▶ [TEXTO FORNECIDO]
Por Maíra Vasconcelos

Sempre é chegado o momento de me afastar ao quarto, de corpo inteiro, um pouco um tanto longe de todos: e escrever. Agulhar o relato que discorre sobre a beira de mim transbordada excessivamente marcada. Desta escritura que decreta. Mas minha mão pode ser colorida por tão explícita, e colorir-se é ter instantes de maravilhamentos – deslumbrada incorporo tantas cores, sem razão para possuir tamanha habilidade. Minha personagem pintora diria: toda cor, menos as puras e fundamentais, são uma luz fora de foco, estão sempre variadas embaralhadas; tomada por essa perspectiva difusa, eu adorno quantas cores!, pinto o por vir o amanhã, porque meu olhar capta engole toda a cena objeto, partindo sempre de frente para trás, indo e voltando o olhar, mas sem esquecer o mais fundo, jamais.

Escrever para organizar a imaginação a criatividade a selvageria de um modo que em mim cria palavras sozinhas, mas que seriam horríveis sem o talhar e a promessa íntima de esforço em explicar cada pensar. Se tudo sempre esteve em mim a pedir saída. E agora desejam o domínio de contar sobre uma dança que dará valsa, uma valsa divertida Nocturne Op.11 No.7, possuída por esses tais pés des-alinhados. A falta de retidão do corpo é uma declaração de amor e revolta ao mundo.

O corpo é o contrário da perfeição, pela sorte de nós todos. Amém. A injúria me domina por meus passados de glória na janela. Uma mulher que ruge – virou personagem e bebe e fuma desgraçadamente. Devo fazer memória na nostalgia que não me afeta. Se meu passo é o de amanhã, é o do dia seguinte, pois estou parada gélida frente ao prato de flores à espera dos meus olhos.

▶ [O QUE SE PEDE]
Edite o texto sobre o ato de escrever a partir de "Escrever para organizar" e seguindo até "revolta ao mundo.", pondo "fantasia" no lugar de "imaginação".

▶ [DADOS FORNECIDOS]
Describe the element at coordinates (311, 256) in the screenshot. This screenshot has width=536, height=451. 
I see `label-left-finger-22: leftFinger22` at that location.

▶ [RESPOSTA]
Escrever para organizar a fantasia a criatividade a selvageria de um modo que em mim cria palavras sozinhas, mas que seriam horríveis sem o talhar e a promessa íntima de esforço em explicar cada pensar. Se tudo sempre esteve em mim a pedir saída. E agora desejam o domínio de contar sobre uma dança que dará valsa, uma valsa divertida Nocturne Op.11 No.7, possuída por esses tais pés des-alinhados. A falta de retidão do corpo é uma declaração de amor e revolta ao mundo.